Integrating proprietary and supplier data with data from external providers will enable reliable reporting, allowing organisations to establish a single source of truth for the whole team to work from, underpinning every project in the relationship.
To remain agile and scale the supplier collaboration programme, real-time data access is crucial. To maintain alignment and bust silos, it should be easily accessible to all stakeholders in the relationship, and not only include quantitative data, but also serve as a record of the tasks, actions, and meetings.

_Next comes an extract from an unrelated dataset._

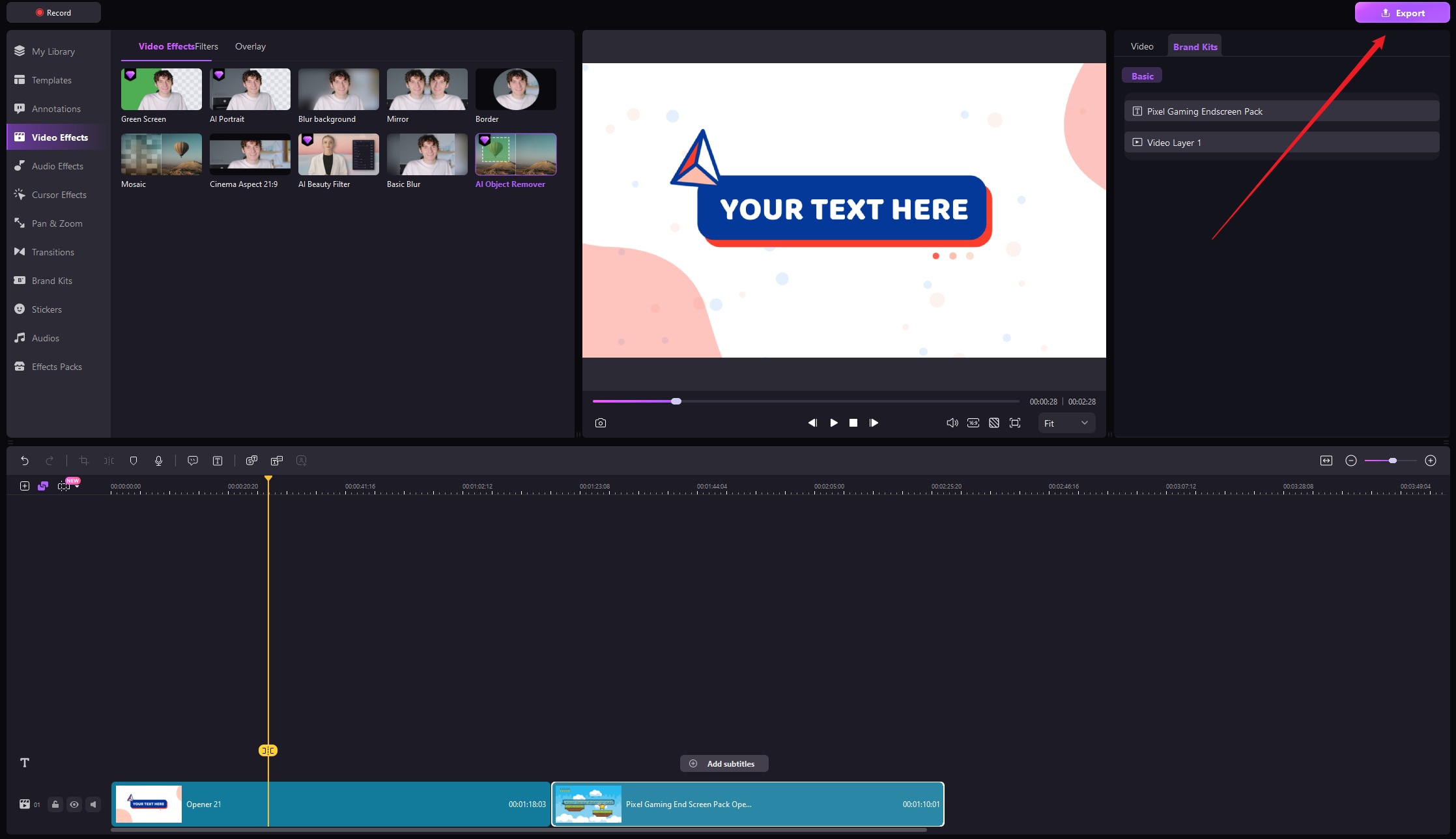
Task: Take a preview snapshot with camera icon
Action: pyautogui.click(x=601, y=423)
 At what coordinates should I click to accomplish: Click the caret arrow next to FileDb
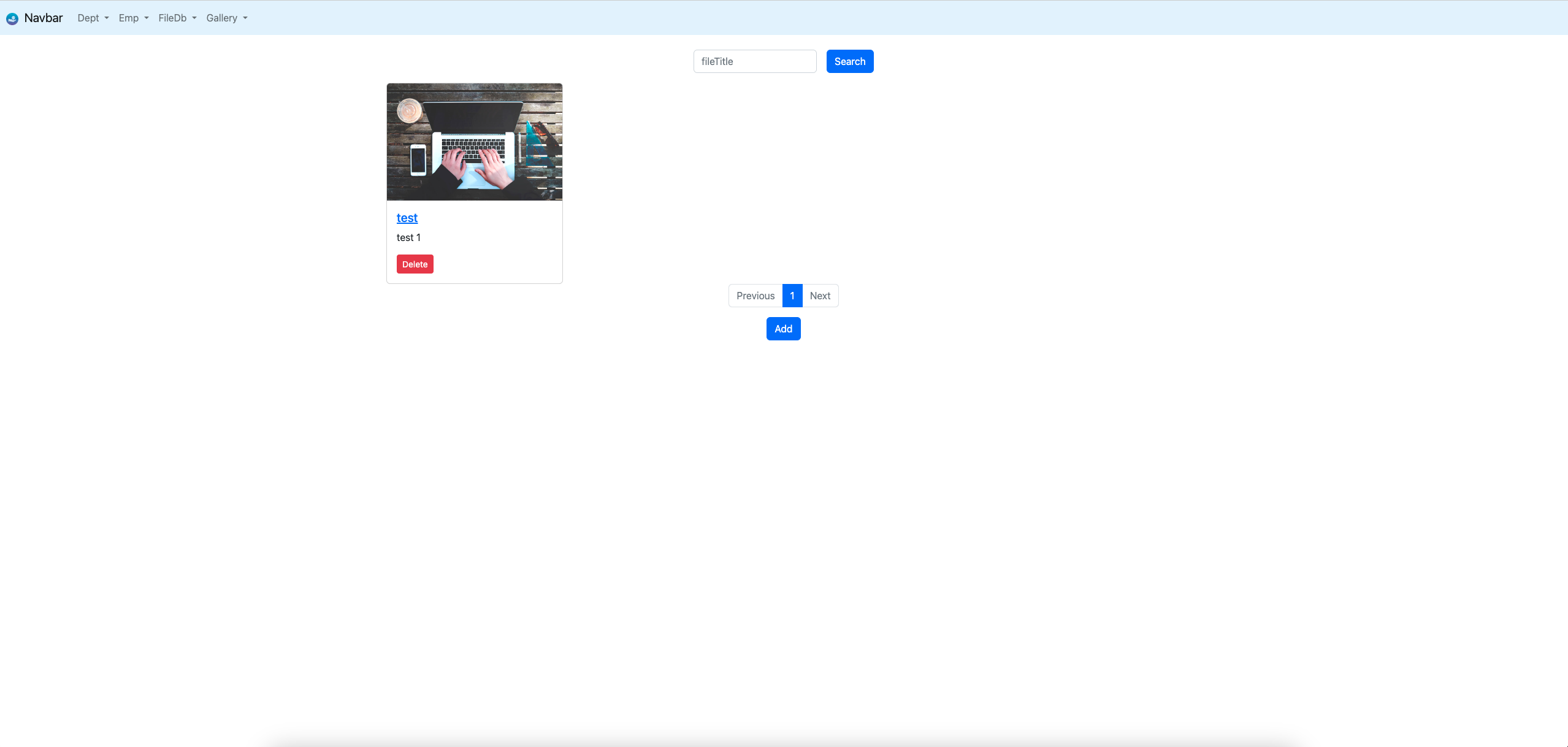click(x=194, y=18)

The best way to increase speed of execution and track progress at scale, is to adopt a purpose-built Supplier Collaboration platform. This allows for supplier sustainability and performance data to be tracked in one location, enables close monitoring on joint projects with suppliers and partners, and provides robust proof of their contribution to corporate sustainability goals.
The decade of our lives
The message is clear: organisations that fail to honour corporate climate pledges risk losing value and endangering business longevity. Given that an average company's supply chain generates more than 5.5x the emissions of its own operations, organisations cannot achieve this feat without working closely with their suppliers.
As businesses embrace a triple bottom line model, procurement is being presented with an opportunity. The function can now further embed itself in the strategic direction of the organisation, leveraging supplier
relationships to safeguard not only profit, but also the planet and its people.
By collaborating with key actors in our supply chains, we give ourselves the best chance of hitting this goal. The trick is to start small, implement proper processes, prove progress, and subsequently scale your success.